> Problem to solve: From the entries below, output the line with "Task: Expand the Voice menu section" and each following line up to and including the line with "This screenshot has width=700, height=631.", exactly as written.

> Data extract:
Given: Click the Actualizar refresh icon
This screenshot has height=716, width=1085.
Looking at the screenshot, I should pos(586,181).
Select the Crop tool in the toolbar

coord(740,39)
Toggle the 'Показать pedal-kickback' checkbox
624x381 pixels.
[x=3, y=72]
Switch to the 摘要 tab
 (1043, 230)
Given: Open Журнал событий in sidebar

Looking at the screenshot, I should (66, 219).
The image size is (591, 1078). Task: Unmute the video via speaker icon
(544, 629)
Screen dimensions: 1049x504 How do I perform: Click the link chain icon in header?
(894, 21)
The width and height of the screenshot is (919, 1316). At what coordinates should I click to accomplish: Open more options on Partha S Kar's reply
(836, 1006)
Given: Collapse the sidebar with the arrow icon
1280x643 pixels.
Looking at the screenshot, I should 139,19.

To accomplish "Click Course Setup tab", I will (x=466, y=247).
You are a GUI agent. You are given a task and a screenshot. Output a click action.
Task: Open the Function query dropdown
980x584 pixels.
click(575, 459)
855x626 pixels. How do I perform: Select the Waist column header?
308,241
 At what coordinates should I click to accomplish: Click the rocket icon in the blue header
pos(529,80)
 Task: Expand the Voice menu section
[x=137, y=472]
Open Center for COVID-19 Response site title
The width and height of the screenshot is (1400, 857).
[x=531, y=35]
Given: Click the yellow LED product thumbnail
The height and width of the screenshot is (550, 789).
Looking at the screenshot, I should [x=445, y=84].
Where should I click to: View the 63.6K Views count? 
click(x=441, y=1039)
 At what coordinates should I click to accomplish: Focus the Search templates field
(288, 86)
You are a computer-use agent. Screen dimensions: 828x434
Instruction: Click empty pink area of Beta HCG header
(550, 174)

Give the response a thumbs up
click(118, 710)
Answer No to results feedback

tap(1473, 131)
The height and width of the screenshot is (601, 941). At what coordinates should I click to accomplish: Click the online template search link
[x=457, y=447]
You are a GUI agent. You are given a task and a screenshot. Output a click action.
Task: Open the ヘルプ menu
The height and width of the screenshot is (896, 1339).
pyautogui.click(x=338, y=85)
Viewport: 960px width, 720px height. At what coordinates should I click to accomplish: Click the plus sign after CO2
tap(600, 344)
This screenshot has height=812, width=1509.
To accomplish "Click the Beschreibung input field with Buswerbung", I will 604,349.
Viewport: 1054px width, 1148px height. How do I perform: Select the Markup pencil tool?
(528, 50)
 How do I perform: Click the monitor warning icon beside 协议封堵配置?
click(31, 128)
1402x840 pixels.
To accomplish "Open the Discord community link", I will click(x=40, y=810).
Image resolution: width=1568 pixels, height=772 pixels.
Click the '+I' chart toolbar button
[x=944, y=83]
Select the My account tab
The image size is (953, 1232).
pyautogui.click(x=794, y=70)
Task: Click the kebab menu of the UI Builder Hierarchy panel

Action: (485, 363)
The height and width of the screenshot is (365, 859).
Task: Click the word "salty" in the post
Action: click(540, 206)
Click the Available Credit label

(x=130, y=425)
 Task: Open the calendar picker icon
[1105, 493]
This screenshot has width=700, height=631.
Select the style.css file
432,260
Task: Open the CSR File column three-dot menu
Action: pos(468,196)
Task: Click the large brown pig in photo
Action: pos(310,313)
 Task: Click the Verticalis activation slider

> Solution for this task:
 Task: Expand the Voice menu section
[x=137, y=472]
Open Center for COVID-19 Response site title
The width and height of the screenshot is (1400, 857).
[x=531, y=35]
Given: Click the yellow LED product thumbnail
The height and width of the screenshot is (550, 789).
Looking at the screenshot, I should [x=445, y=84].
Where should I click to: View the 63.6K Views count? 
click(x=441, y=1039)
 At what coordinates should I click to accomplish: Focus the Search templates field
(288, 86)
You are a computer-use agent. Screen dimensions: 828x434
Instruction: Click empty pink area of Beta HCG header
(550, 174)

Give the response a thumbs up
click(118, 710)
Answer No to results feedback

tap(1473, 131)
The height and width of the screenshot is (601, 941). At what coordinates should I click to accomplish: Click the online template search link
[x=457, y=447]
You are a GUI agent. You are given a task and a screenshot. Output a click action.
Task: Open the ヘルプ menu
The height and width of the screenshot is (896, 1339).
pyautogui.click(x=338, y=85)
Viewport: 960px width, 720px height. At what coordinates should I click to accomplish: Click the plus sign after CO2
tap(600, 344)
This screenshot has height=812, width=1509.
To accomplish "Click the Beschreibung input field with Buswerbung", I will 604,349.
Viewport: 1054px width, 1148px height. How do I perform: Select the Markup pencil tool?
(528, 50)
 How do I perform: Click the monitor warning icon beside 协议封堵配置?
click(31, 128)
1402x840 pixels.
To accomplish "Open the Discord community link", I will click(x=40, y=810).
Image resolution: width=1568 pixels, height=772 pixels.
Click the '+I' chart toolbar button
[x=944, y=83]
Select the My account tab
The image size is (953, 1232).
pyautogui.click(x=794, y=70)
Task: Click the kebab menu of the UI Builder Hierarchy panel

Action: (485, 363)
The height and width of the screenshot is (365, 859).
Task: Click the word "salty" in the post
Action: click(540, 206)
Click the Available Credit label

(x=130, y=425)
 Task: Open the calendar picker icon
[1105, 493]
This screenshot has width=700, height=631.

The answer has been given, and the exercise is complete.